Of course, his genius was not that he was near-sighted, but in his innate understanding that while the object remained the same, its impression upon the human soul differed as the light hitting it changed.

Now, after all that, you may be wondering what this has to do with the Baha'i Faith. Well, two things. First, it's personal. Like me with Monet, we do not all love the same thing about it. We're not all attracted to the same things. One friend of mine absolutely loves Thief in the Night. He thinks it is one of the greatest books about the Faith ever written, and is all over the whole prophecy thing. Not me. I recognize it's a great book, and appeals to many people, but it doesn't really call out to me. I didn't grow up Christian. Those particular prophecies were not embedded in my childhood, and so I am just not the right audience for it. But I still respect the book, and recognize it for what it is. I may not be a big fan of Monet's style, but I still respect his gift and appreciate his work.

This also applies to people of different faiths. I can truly respect someone that I disagree with. I may not agree with all the other chaplains at the university here, where I work, but I respect their opinions. Dean, for the example, the Catholic Chaplain, and I have many discussions about our differing views. We often challenge each other about a particular point, but not in a mean way. We see what we perceive to be a flaw in the others view and ask questions to try and expose it. Quite often we each change our language or even our ideas because of this. It is very respectful and enlightening.

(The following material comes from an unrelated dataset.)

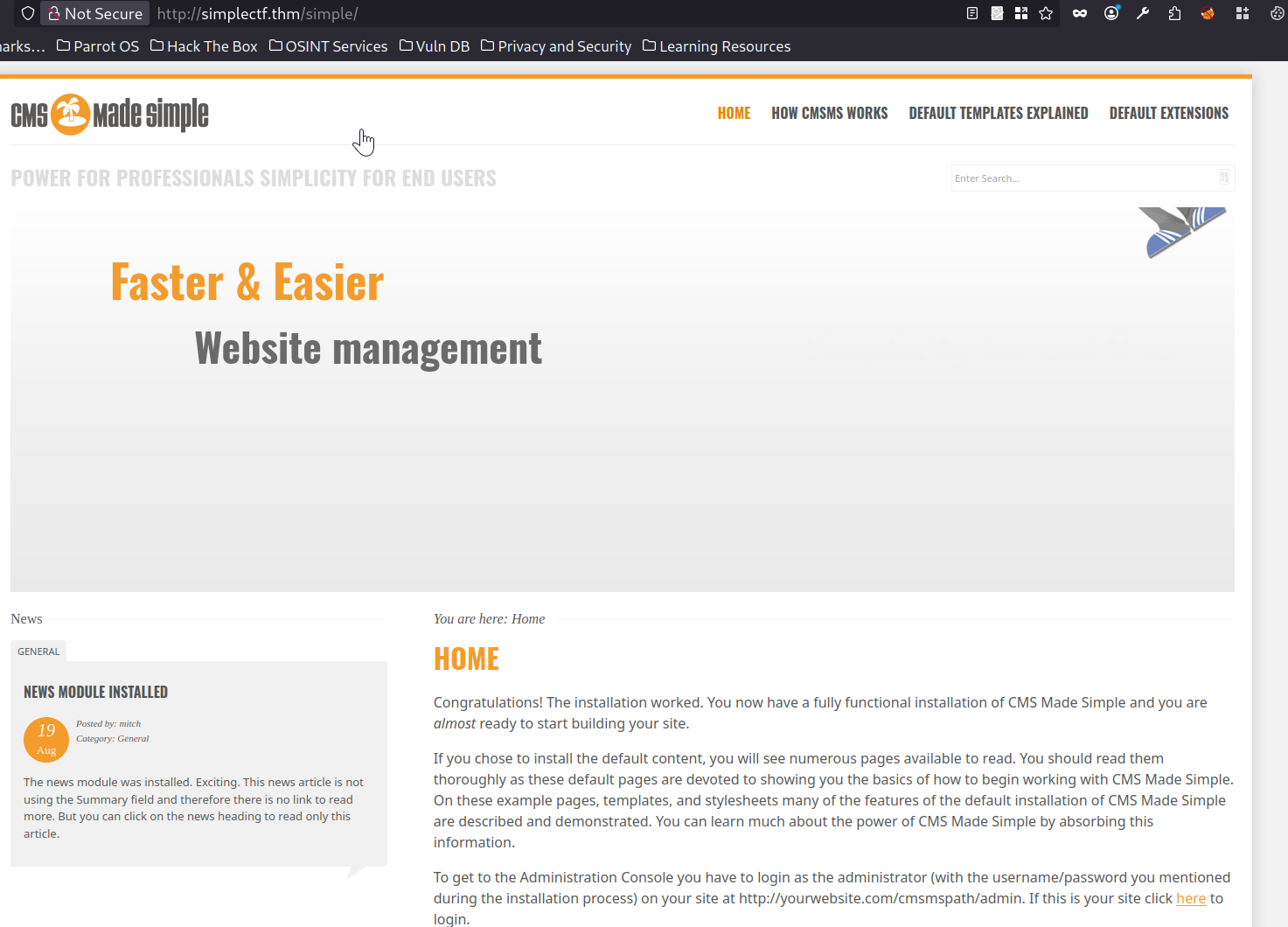This screenshot has height=927, width=1288.
Task: Open the extensions puzzle piece icon
Action: pyautogui.click(x=1174, y=13)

Just the other day he asked me what I meant by the "oneness of religion". He correctly pointed out that the very words which many Baha'is use, myself included, gives the impression that we think all religions agree on every little detail, an impression that does nothing but convince others of our ignorance. I was able to explain what I meant by that phrase, and he helped me find words that conveyed what I meant, but also showed that I wasn't ignorant of the differences. All religions help guide people to a higher ethical imperative. It's not as quick as "Religion is one", but it is more accurate. And there are many other little aspects of that to speak of, too, but I won't go into it here.

So, personal taste comes into the picture, and the respect for another's taste.

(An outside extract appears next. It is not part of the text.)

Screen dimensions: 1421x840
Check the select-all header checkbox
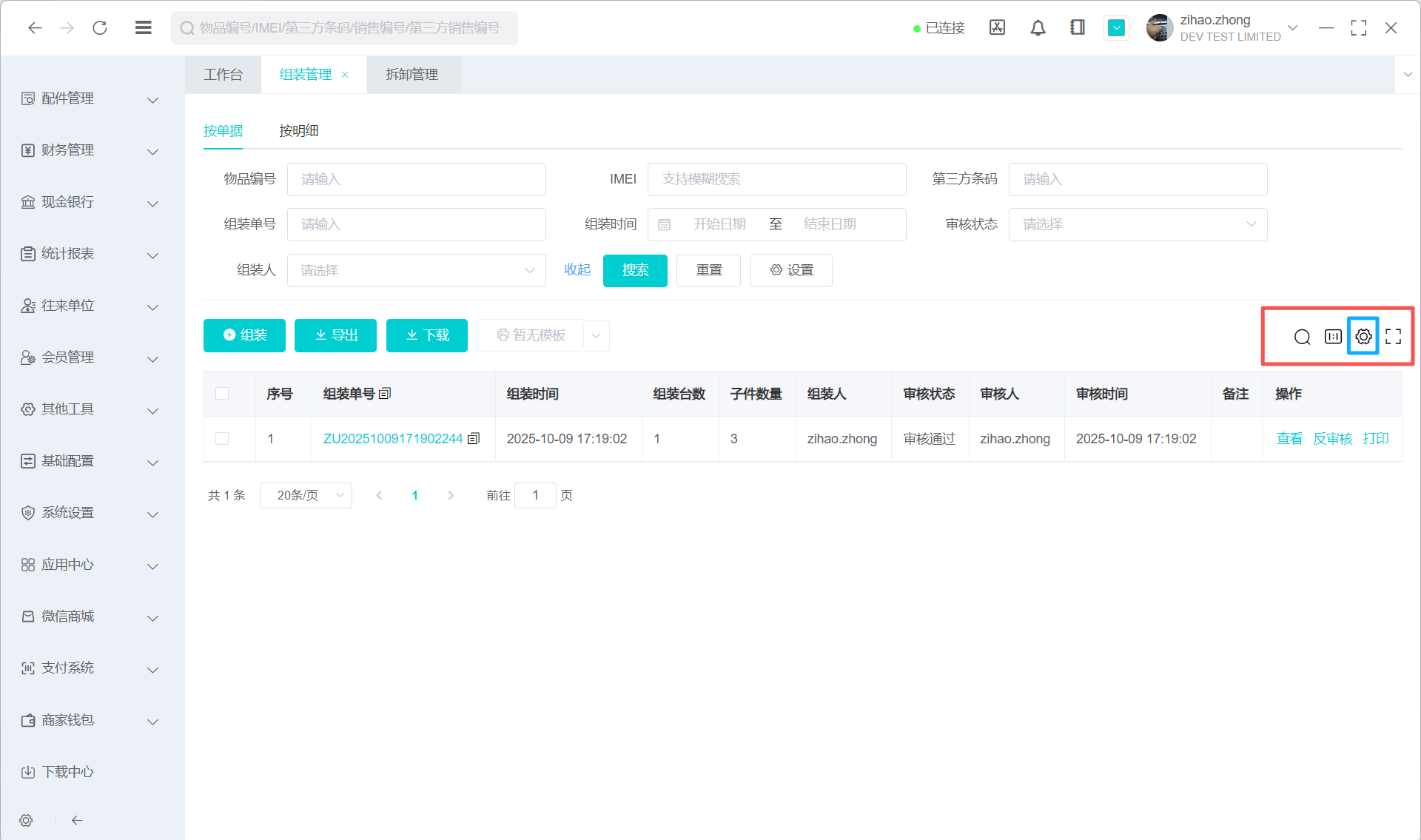tap(222, 394)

Second, it's all about perspective. Isn't that one of the most brilliant things about the Kitab-i-Iqan? This new perspective that Baha'u'llah offers? My friend, Samuel, and I talk about this a lot in our blog on studying the Iqan. Baha'u'llah, at the very beginning of this Book, asks the reader, the uncle of the Bab, who was a Muslim (the uncle, not the Bab) (although He was, too), to consider the past. He reminds this man of all the Messengers of God that he already recognizes: Noah, Abraham, Hud, Salih, Moses, to name a few. He then talks a little about each of Them, reframing what this man already knows. If you were to ask me about Noah, I would talk about the Flood and the Ark. Not Baha'u'llah. Those are what make Noah unique, not what make Him a Messenger of God. Baha'u'llah reframes religious history for us by showing what all these Messengers have in common.

He sheds a new light on Them.

And with this new light comes a new perspective. They impact our soul in a different way. They were beautiful before. They are beautiful now. They have not changed. All that has changed is the way in which we see Them.

Like Monet's cathedral. Or haystacks.

But, you know, I'm still not a huge fan of Monet's.